Frank Hu, Fredrick J. Stare Professor of Nutrition and Epidemiology and chair of the Department of Nutrition at Harvard Chan School, and co-corresponding author of the study notes, "Studies have previously investigated dietary patterns in the context of specific diseases or how long people live. Ours takes a multifaceted view, asking, How does diet impact people's ability to live independently and enjoy a good quality of life as they age?"
The study was published March 24 in Nature Medicine.
Data from the Nurses' Health Study and the Health Professionals Follow-Up Study were used to evaluate the midlife diets and eventual health of over 105,000 women and men aged 39 to 69 over 30 years.

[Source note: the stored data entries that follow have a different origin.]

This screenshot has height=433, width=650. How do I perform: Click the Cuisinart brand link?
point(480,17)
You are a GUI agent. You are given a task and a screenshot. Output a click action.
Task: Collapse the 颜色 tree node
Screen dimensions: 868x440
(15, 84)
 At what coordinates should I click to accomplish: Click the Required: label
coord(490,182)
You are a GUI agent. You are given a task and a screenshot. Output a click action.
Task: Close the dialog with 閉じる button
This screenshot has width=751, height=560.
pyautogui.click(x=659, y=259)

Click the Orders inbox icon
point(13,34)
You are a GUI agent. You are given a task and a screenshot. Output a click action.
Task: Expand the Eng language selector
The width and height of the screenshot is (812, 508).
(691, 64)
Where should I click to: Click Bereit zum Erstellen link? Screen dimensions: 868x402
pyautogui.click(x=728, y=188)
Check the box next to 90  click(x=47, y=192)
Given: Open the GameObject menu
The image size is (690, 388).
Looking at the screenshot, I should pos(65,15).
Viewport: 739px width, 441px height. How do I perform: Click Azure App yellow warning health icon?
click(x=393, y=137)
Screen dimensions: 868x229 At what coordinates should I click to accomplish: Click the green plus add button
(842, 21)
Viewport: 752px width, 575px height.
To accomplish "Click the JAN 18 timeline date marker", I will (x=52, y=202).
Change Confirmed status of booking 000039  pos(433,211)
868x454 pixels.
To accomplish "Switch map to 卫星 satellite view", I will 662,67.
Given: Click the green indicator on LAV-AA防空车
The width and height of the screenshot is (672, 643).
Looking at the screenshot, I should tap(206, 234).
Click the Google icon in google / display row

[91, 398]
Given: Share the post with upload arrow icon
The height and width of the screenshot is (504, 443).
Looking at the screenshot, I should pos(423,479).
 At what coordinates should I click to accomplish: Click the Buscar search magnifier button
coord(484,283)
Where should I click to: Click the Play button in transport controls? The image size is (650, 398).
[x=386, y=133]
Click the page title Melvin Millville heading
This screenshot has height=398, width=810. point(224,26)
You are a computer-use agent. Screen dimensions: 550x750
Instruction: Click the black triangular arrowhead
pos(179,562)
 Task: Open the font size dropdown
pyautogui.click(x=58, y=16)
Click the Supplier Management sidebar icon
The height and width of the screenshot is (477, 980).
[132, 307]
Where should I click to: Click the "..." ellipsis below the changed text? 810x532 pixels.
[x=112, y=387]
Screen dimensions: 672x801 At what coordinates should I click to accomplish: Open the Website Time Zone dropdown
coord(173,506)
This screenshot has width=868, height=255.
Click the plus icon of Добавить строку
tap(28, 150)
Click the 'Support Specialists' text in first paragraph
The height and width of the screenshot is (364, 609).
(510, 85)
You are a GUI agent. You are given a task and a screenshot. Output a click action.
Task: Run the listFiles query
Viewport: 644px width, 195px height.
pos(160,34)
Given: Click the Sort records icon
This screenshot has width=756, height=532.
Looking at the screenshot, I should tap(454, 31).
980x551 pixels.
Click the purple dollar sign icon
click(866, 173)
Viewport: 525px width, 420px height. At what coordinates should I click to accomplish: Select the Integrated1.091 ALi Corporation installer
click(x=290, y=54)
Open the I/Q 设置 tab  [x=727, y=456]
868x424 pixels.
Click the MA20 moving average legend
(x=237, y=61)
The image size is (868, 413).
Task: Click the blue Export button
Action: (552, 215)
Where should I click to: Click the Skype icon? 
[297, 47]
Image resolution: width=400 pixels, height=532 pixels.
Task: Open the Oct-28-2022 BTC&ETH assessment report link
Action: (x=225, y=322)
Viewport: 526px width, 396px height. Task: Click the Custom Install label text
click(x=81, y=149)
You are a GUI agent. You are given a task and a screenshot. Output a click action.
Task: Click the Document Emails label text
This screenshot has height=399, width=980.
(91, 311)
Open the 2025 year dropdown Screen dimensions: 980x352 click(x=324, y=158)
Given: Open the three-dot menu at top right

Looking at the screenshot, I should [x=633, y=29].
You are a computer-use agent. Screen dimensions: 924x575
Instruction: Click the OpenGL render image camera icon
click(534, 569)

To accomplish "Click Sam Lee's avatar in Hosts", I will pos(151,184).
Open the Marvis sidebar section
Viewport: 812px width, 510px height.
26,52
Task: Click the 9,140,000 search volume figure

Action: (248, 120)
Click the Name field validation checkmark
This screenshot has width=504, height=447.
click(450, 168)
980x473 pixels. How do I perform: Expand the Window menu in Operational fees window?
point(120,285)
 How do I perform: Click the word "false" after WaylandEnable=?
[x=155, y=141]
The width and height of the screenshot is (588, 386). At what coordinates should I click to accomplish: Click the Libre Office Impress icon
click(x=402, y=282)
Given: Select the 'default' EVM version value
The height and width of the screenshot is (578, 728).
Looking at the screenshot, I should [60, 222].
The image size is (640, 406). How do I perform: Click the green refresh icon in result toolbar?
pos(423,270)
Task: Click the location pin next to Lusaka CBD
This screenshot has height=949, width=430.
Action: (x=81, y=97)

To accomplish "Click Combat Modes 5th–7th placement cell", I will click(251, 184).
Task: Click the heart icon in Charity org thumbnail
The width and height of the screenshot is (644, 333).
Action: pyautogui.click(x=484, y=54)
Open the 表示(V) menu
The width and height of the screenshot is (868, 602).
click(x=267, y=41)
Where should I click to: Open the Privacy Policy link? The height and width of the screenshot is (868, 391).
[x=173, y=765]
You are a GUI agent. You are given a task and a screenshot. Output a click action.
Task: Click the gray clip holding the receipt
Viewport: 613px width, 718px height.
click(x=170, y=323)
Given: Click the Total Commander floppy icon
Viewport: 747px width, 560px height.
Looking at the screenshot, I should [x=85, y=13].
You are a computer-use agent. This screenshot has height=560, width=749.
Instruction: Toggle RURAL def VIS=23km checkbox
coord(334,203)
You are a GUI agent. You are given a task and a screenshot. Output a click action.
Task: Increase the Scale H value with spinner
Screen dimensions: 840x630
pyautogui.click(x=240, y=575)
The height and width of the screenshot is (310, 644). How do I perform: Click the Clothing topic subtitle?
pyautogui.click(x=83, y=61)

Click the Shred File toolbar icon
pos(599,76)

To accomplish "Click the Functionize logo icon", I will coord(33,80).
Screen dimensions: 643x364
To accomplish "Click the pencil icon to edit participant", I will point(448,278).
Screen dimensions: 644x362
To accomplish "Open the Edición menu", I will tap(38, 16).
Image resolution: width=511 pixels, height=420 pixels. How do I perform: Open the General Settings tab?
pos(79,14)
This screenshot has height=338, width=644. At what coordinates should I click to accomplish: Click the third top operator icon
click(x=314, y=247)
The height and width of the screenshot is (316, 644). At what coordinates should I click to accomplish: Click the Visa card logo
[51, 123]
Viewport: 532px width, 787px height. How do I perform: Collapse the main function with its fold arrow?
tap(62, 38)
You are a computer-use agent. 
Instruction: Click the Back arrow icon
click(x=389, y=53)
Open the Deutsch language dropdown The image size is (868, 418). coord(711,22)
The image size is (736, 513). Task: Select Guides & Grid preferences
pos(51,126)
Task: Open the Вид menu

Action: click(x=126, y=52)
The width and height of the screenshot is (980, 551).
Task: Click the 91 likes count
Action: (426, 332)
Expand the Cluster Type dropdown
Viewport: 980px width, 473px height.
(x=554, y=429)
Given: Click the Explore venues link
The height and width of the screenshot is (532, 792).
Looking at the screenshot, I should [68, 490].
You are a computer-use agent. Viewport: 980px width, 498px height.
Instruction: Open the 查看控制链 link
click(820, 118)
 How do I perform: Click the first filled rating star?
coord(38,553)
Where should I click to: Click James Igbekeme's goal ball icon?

Subjects regularly filled out diet questionnaires, which the researchers scored on how well participants followed eight healthy diet patterns: the Alternative Healthy Eating Index (AHEI), the Alternative Mediterranean Index (aMED), the Dietary Approaches to Stop Hypertension (DASH), the Mediterranean-DASH Intervention for Neurodegenerative Delay (MIND), the healthful plant-based diet (hPDI), the Planetary Health Diet Index (PHDI), the empirically inflammatory dietary pattern (EDIP), and the empirical dietary index for hyperinsulinemia (EDIH).
Each diet stresses high intakes of fruits, vegetables, whole grains, unsaturated fats, nuts, and legumes. Some also focused on low to moderate consumption of lean or low-fat animal-based foods such as fish and some dairy products. The researchers also evaluated subjects’ intake of industrially manufactured, ultra-processed foods. These typically contain more artificial ingredients, added sugars, sodium, and unhealthy fats.
Research results showed that 9.3% of the study population (9,771 subjects) were healthy. Following any one of the health diet patterns was associated with overall healthy aging and resulted in better cognitive, physical, and mental health.
The most beneficial healthy diet was the AHEI, which was created to prevent chronic diseases. Subjects in the highest quintile of the AHEI score had an 86% higher likelihood of aging healthfully at 70 years and a 2.2-fold higher chance of healthy aging at 75 years, unlike those in the lowest quintile of the AHEI score.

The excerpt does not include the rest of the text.